DZMM PA-turned-lawyer

By Cet Calleja, ABS-CBN Corporate Communications and Sam Gadiane, ABS-CBN Global

Posted at Apr 19 2014 05:08 PM | Updated as of Apr 20 2014 03:22 AM

TV Patrol and DZMM anchor Ted Failon threw a party for Mano after he passed the bar exams. (Photo from e-Frequency)

Since he was a kid, Chris Maño, 28, had always wanted to become a lawyer. He recalls a moment with his father when he was just in grade school watching an F-P-J classic ("Epimaco Velasco: NBI, 1997"). “My father would tell me that I should be a lawyer someday because we were so into that movie, and he was right”, he told e-frequency. But what triggered his desire and passion for the law was when, during his 3rd year in high school, a law suit was filed against his mother. Having no lawyers in his family or relatives and being the eldest son, he felt the need to protect his family.

Maño decided to take up a pre-law course (Bachelor of Arts in Journalism) in University of Sto. Tomas (UST). “I took journalism in UST not because I like to write but because I need to find a job right after college to support my dream of becoming a lawyer. If I took up political science, it might be hard for me to find a job right away,” he shared.

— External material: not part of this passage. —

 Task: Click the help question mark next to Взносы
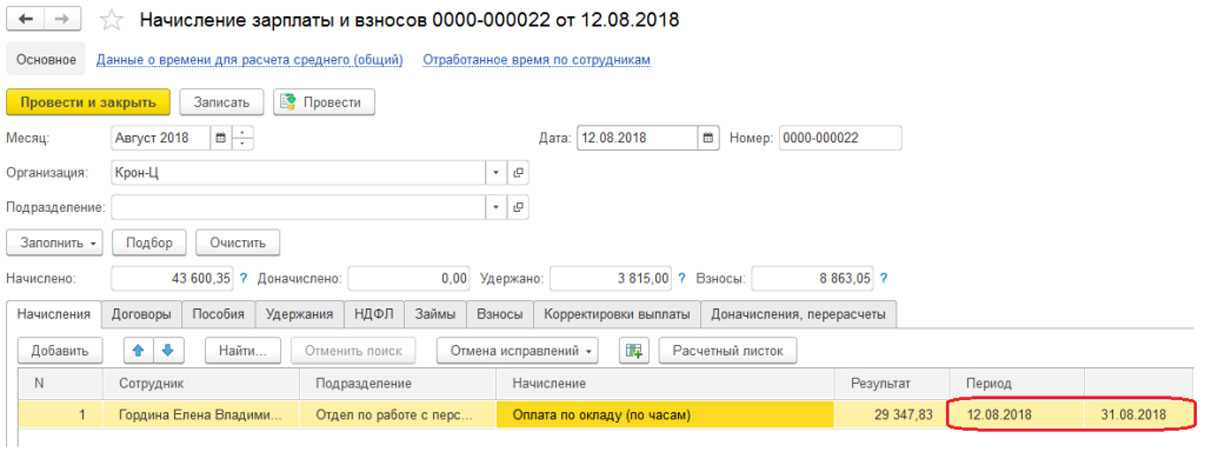pos(884,277)

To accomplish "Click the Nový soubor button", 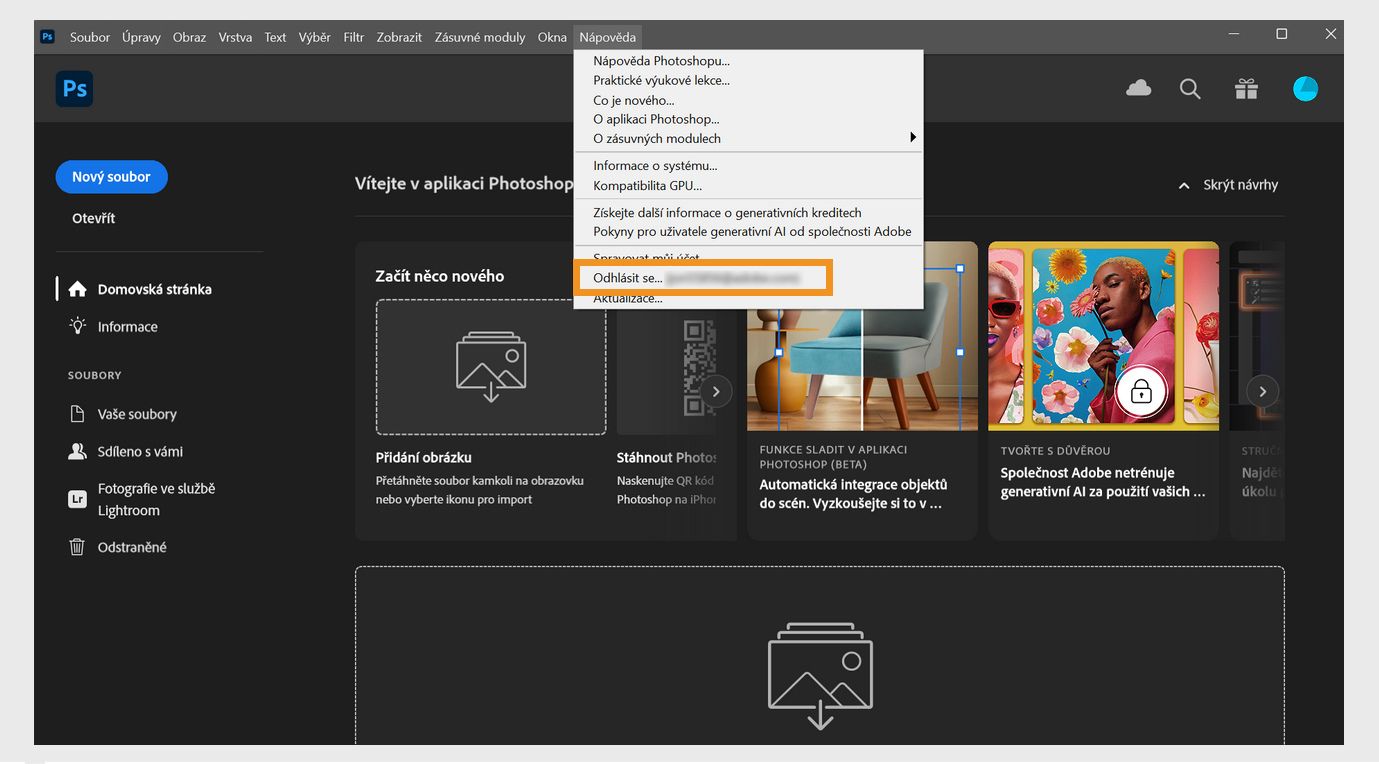I will click(x=111, y=176).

After graduating college, he applied in the Kapamilya network as a production assistant in DZMM (News and Information Center). Two years after, he became a News Writer. Maño decided to pursue law in 2008 with the financial support he receives as an employee of ABS-CBN. “It was never my intention to let my parents shoulder my law school finances. So when I started earning for myself and learning about loans, I decided that was the time to make my dream of becoming a lawyer come true”, he said.

Juggling law school and work, Maño was honest to say that he had a hard time being a working student. “I had to take leaves. Having a four-hour sleep was a rarity since most of the time, I get to rest for only two to three hours.”

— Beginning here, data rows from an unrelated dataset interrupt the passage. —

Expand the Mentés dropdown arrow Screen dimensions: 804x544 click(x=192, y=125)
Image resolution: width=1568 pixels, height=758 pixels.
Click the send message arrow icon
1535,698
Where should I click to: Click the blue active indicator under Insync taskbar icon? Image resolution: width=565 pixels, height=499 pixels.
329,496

Apart from the struggle of being a working student, law school finances also made things difficult for him. One of the problems he encountered was before the Bar Exam. He did not enroll in any review centers because according to him, he could not afford it, “I just asked my law school classmates to record the review sessions for me,” he recalled. He also had a problem during the Bar Exam fee, “It came to the point that I had to borrow money from UST’s Civil Law dean, Nilo Divina,” Chris recounted. “Thank God I passed. But I have yet to pay the dean. But of course, I would return the money I borrowed.”

Maño shared that he intentionally went for a vacation on the dates of the release of the Bar exam results. The funny story was Maño thought he did not pass the Bar Exam. The “ñ” in his surname, made the “looking-for-his-name-in-the-BAR-exam-passers-list” more heart-thumping.

“My surname is Maño hence, people would think that my name would probably be positioned before or after surnames whose first three letters are ‘Man’. But that was not the case,” he said.

“My friends called and thought I failed since, they said that, “Maño” was nowhere in the list. After ‘Manzano,’ the next surname was ‘Maputi,’” Chris further explained. “Then when my girlfriend finally broke the news that my name was in the list of passers, the feeling was unexplainable. I even cried.”

Maño’s inspiration, apart from his parents and loved ones, is the dean of San Sebastian College, Willard Riano. “He’s really an amazing speaker. The thought of failing didn’t scare me ever since I heard him say ‘Pag bumagsak, delayed success lang yan.’

Chris still works for DZMM as a news writer. He has yet to plan his career as a lawyer but wishes to join a law firm in the future that centers in labor and criminal law.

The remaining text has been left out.